Stars: Meryl Streep, Kevin Kline, Rick Springfield, Mamie Gummer, Sebastian Stan, Nick Westrate, Audra McDonald, Hailey Gates, Bill Irwin

Director: Jonathan Demme

Entertaining LA bar customers for more years than she cares to remember, Ricki Rendazzo (Streep, with flowing hair one side and plaited dreadlocks the other) and her ageing group of rockers, apart from lead guitarist Greg (Springfield), a mere stripling of fifty-odd, storm through their latest act.

Drawn back to her former Indianapolis family by a call from her ex, Pete (Kline), Ricki, who works as a checkout lady and can barely raise the airfare, finds that her daughter Julie (Gummer, Streep's real-life daughter) has tried to kill herself after her new husband left her.

Ricki (or Linda to her family) endures a predictably prickly relationship with Pete, whose current wife Maureen (McDonald) is away with her dying father, but she does go some way to sorting her daughter out. After some flirtation with Pete, whose cannabis Ricki shares, Maureen returns unexpectedly and makes it clear that Ricki is wanted neither at the house nor at her younger son's forthcoming wedding.

Although this is more or less a vanity project for Streep, and is uncertainly directed by the veteran Demme, the film has some nice scenes (Diablo Cody's script certainly has its highs and lows), and just about keeps you on its side.

We all know Streep can sing, though I'm not sure she's attempted rock music before, But, of course, being Meryl, she's good at it, and even her guitar work looks authentic.
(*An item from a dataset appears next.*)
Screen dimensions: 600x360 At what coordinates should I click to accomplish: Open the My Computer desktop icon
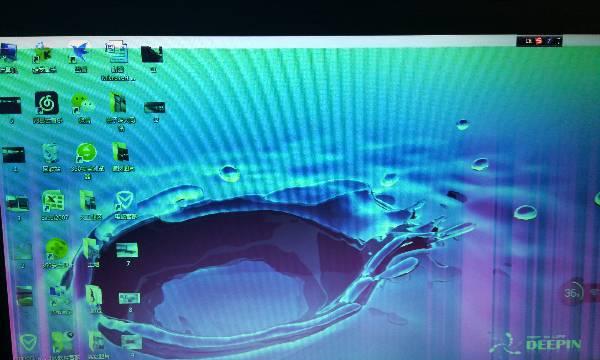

All in all, this might not be a particularly good film - and, okay, the ending is a bit cheesy - but it (and Streep) will give you a pretty good time if you let it. Definitely in the 'guilty pleasure' class.

David Quinlan

USA 2015. UK Distributor: Sony (Tri-Star). Colour (unspecified).
102 minutes. Widescreen. UK certificate: 12A.

Guidance ratings (out of 3): Sex/nudity 0, Violence/Horror 0, Drugs 1, Swearing 0.